The role of an estimator is not an easy one, especially in the conceptual design stage. Traditionally, the design is near-complete and specifications are already set by the time the General Contractor gets a chance to evaluate costs. And, if you’re lucky, hopefully the design team has considered efficient, cost-effective designs without running amok on scopes of work. Enter the Mosaic Centre—with project requirements like a net-zero commercial building, LEED Platinum certification, a 100% laminated lumber post and beam structure with laminated floor deck and especially: “let’s make this happen with a conventional building budget—and suddenly, traditional just doesn’t cut it.
Given the “are you crazy?” requests, the team knew that the only way to boldly go where no Edmonton office building had gone before was to adopt a model that could harness the power of collaboration and maximize efficiencies. Integrated Project Delivery (IPD) was a model that was completely alien to us and required the onboarding of the major trades all the way from the design process through to construction so we could get crucial input on constructability, cost knowledge, alternate options, and recommendations on all aspects of the build to help hit our targets. The trades jumped at this opportunity to make smart decisions from the get-go. Finally—no more: “If only they’d designed it this way or let us use this product.”

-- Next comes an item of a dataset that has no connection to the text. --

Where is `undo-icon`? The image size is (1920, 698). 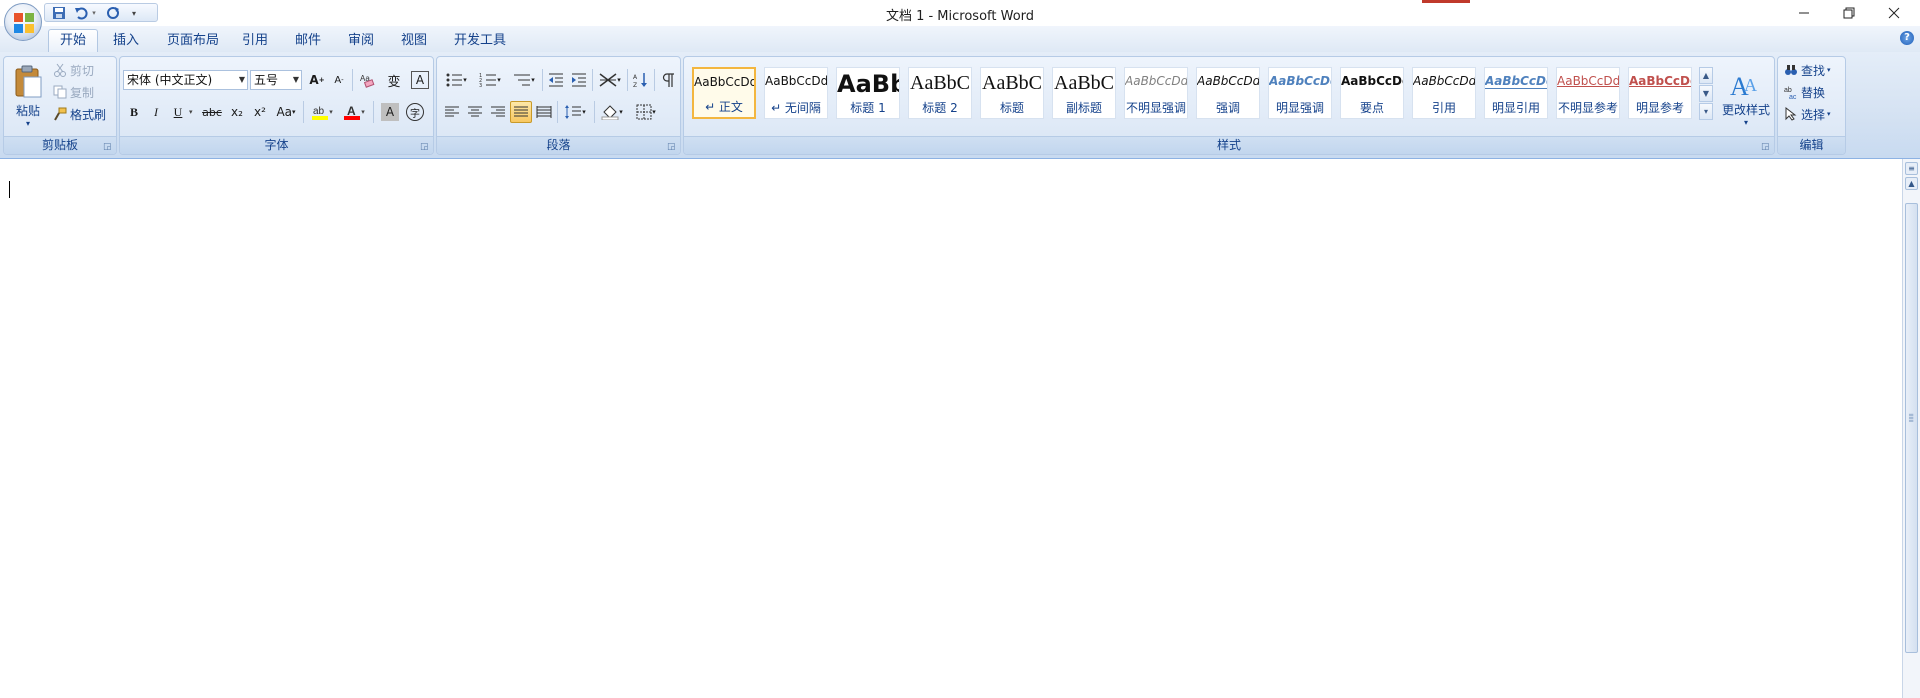 undo-icon is located at coordinates (82, 14).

In addition to things being different in terms of design process, things were different in cost delivery as well. An IPD model also means that costs need to be finalized prior to issuance of final construction documents. The way to achieve this is to spend as much time with the designers and owner(s) as possible so that everyone is watching the same movie in the same theatre and knows exactly how the story goes—oh—and no cost contingencies allowed either!
The journey definitely hasn’t been easy. So often we would fall into the trap of “I don’t know how much it will cost because I don’t know what the details will look like!” Easy solution: tell the design team what details make sense, what’s most cost-effective, all while not threatening the performance or the project requirements. The motto in our heads was “design to the cost”— not the other way around.
Being a part of the Mosaic Centre has been enlightening. Digging deeper with a budget that essentially lives and breathes with every out-of-the-box discussion made me realize that to build something truly unique, the approach to the process has to be innovative too. I see now that there is great potential for extraordinary projects of this type not only in Edmonton but throughout the industry.